The best way to know the self is feeling oneself at the moments of reckoning. The feeling of being alone, just with your senses, may lead you to think more consciously. More and more of such moments may sensitize ‘you towards you’, towards others. We become regular with introspection and retrospection. We get ‘the’ gradual connect to the higher self we may name Spirituality or God or just a Humane Conscious. We tend to get a rhythm again in life. We need to learn the art of being lonely in crowd while being part of the crowd. A multitude of loneliness in mosaic of relations! One needs to feel it severally, with conscience, before making it a way of life. One needs to live several such lonely moments. One needs to live severallyalone.

Saturday 25 April 2015

APRIL 25 NEPAL EARTHQUAKE: HOW I FIRST REACTED?

  COLORES INFINITUM

I was in the washroom when it happened. Around noon, the ground started shaking.

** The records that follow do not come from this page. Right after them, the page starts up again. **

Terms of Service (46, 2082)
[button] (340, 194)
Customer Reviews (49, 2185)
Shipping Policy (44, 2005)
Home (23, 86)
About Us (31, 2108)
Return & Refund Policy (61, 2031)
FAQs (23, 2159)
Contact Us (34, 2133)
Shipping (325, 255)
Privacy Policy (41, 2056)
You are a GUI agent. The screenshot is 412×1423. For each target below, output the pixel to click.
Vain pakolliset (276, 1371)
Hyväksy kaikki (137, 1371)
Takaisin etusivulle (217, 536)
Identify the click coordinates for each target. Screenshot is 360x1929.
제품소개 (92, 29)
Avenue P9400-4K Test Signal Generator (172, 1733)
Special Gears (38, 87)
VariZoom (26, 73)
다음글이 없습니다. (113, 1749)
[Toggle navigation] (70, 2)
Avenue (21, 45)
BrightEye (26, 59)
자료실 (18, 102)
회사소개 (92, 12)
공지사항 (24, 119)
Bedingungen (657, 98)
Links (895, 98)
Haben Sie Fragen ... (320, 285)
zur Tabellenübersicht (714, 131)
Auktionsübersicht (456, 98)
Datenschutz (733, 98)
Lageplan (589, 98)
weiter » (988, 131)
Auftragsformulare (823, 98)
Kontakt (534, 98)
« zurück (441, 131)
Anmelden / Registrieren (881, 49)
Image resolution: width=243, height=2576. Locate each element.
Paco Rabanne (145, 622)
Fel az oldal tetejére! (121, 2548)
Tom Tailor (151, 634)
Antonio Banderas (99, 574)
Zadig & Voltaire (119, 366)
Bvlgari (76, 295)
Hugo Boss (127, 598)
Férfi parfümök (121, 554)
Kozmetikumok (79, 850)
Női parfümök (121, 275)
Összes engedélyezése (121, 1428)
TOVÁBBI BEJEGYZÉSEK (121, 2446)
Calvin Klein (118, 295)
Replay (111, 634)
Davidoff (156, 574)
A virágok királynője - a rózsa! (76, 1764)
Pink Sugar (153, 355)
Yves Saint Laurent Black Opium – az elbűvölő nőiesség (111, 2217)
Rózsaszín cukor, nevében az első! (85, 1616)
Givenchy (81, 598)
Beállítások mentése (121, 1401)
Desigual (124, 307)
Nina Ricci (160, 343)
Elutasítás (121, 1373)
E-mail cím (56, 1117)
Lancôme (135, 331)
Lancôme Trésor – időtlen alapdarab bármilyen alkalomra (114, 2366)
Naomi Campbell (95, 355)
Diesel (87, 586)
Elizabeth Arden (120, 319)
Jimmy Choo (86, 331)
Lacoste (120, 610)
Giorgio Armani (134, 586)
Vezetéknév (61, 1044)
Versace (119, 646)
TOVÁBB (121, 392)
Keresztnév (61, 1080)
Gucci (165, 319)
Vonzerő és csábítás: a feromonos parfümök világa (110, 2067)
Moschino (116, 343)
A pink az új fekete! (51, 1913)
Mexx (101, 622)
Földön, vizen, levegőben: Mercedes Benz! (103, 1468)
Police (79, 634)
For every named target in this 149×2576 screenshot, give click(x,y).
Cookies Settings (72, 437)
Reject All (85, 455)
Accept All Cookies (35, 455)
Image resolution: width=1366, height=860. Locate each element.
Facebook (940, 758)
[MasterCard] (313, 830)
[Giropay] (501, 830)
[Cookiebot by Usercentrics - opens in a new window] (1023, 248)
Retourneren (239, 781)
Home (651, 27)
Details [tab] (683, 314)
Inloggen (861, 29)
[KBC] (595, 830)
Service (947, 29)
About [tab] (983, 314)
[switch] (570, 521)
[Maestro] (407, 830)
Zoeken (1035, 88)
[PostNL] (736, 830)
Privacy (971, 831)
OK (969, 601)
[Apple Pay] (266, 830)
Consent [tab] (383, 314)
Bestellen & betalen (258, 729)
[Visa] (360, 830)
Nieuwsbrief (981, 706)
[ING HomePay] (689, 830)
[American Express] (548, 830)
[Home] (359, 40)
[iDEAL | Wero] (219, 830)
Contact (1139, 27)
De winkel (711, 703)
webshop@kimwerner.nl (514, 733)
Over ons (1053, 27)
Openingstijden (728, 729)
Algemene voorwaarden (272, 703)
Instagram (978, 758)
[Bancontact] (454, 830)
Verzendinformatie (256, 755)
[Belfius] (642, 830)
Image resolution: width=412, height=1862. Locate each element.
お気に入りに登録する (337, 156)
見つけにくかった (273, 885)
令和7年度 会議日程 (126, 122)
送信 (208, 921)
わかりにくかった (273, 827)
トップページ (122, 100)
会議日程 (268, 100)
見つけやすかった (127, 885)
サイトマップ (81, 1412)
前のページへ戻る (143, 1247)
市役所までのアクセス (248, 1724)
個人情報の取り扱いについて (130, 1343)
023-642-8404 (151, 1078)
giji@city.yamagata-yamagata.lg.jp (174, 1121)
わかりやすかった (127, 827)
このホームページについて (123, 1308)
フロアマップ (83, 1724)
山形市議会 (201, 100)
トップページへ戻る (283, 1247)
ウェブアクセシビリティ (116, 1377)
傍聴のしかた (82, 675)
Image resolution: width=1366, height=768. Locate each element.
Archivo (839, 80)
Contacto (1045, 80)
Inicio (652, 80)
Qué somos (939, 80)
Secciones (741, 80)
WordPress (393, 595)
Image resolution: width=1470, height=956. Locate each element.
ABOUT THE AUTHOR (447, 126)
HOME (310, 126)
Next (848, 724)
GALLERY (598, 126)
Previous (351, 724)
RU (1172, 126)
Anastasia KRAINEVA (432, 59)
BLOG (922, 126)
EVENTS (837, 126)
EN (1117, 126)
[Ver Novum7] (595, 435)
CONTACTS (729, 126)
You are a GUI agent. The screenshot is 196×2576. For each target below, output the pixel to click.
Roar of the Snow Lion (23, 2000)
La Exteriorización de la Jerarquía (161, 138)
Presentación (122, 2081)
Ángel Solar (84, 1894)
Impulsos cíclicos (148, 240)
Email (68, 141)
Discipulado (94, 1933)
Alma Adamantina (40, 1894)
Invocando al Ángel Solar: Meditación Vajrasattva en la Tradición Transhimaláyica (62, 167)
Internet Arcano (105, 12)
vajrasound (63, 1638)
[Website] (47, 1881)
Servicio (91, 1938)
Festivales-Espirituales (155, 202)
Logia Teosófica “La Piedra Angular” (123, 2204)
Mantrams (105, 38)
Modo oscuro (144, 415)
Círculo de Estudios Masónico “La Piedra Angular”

First, as a natural reaction (yes, it is also a type with some folks), I thought I was feeling dizziness and it was stirring my whole body, the ground beneath me and the walls surrounding.

But soon, within seconds, the feeling of dizziness gave way to the feeling that I was facing tremors of an earthquake.

And it was a strong earthquake, if it was indeed a quake. It lasted for around two minutes. It shook me and the world around me pretty well.

I was at the ground floor. There were three stories above me. And I was in two minds.

As I had slept very late, the whole ‘world beneath and around and with me’ business could have been due to some ‘psychological response’ due to my dizziness.

But then, it lasted for around two minutes and was like a strong earthquake (as I had felt in the past), the logic of my dizziness was hanging around the other logic as well.

I felt its epicentre was not at a place nearby otherwise the building would have come down like a stack of cards even before I would get a chance to contemplate over it. After all, Delhi is in Zone 4, ecologically the second most quake-prone zone. Yes, but it should be a strong one as it stirred my soul.

I was even ready to die in case the building came down, if indeed it was an earthquake. Any effort to rush out, from the ground-floor washroom of the four-stories building of IP Extension, was futile because it would not give me that much time.

The time that I indeed got – to contemplate over it – to think - that made my mind thought in two ways.

So, overall, as my visage said, I was in two minds. I was attributing it to my dizziness and at the same time, I was thinking about a strong earthquake.

I came out of the washroom following my daily routine – with thoughts on these lines.

I decided to ask my younger sister and the kids of my elder sister if they felt anything like an earthquake. They were busy here and there and flatly denied experiencing it at all, except what they were doing.

So, my dizziness had an upper hand.

But the next moment, when I glanced over the news channel running on television that I had switched on before going to the washroom, the whole dizziness logic was squeezed out of my soul.

The earthquake was confirmed, a strong earthquake. The news channel was running the news of an earthquake and its shocks.

And like it happens, in case of a strong earthquake, there was an excess of information with problems of credibility leading to a sort of chaos.

The magnitude ranged from 7 to 7.5 and soon the US Geological Survey confirmed it. Its epicentre was said to be in Nepal and soon, the USGS confirmed it, saying it to be 36 Kms East of Lamjung district that is just 77 Kms from Kathmandu.

Every news channel was on it. After Nepal, it was felt strongly in India, especially in North India, with Bihar and West Bengal facing the maximum damage. News channels were running the preliminary footage while scrambling for the same. Social media was beginning to act on it.

Meanwhile, there were frantic calls to and from everyone in the family about safety and whereabouts of each of us in the family.

The information that it was indeed a strong earthquake then opened a floodgate of horror before my eyes. If it was felt so strongly across many parts of the India, what would it do to Nepal, a small impoverished Himalayan nation that is dependent on tourism to a large extent with Mount Everest, the highest point on Earth, on its land?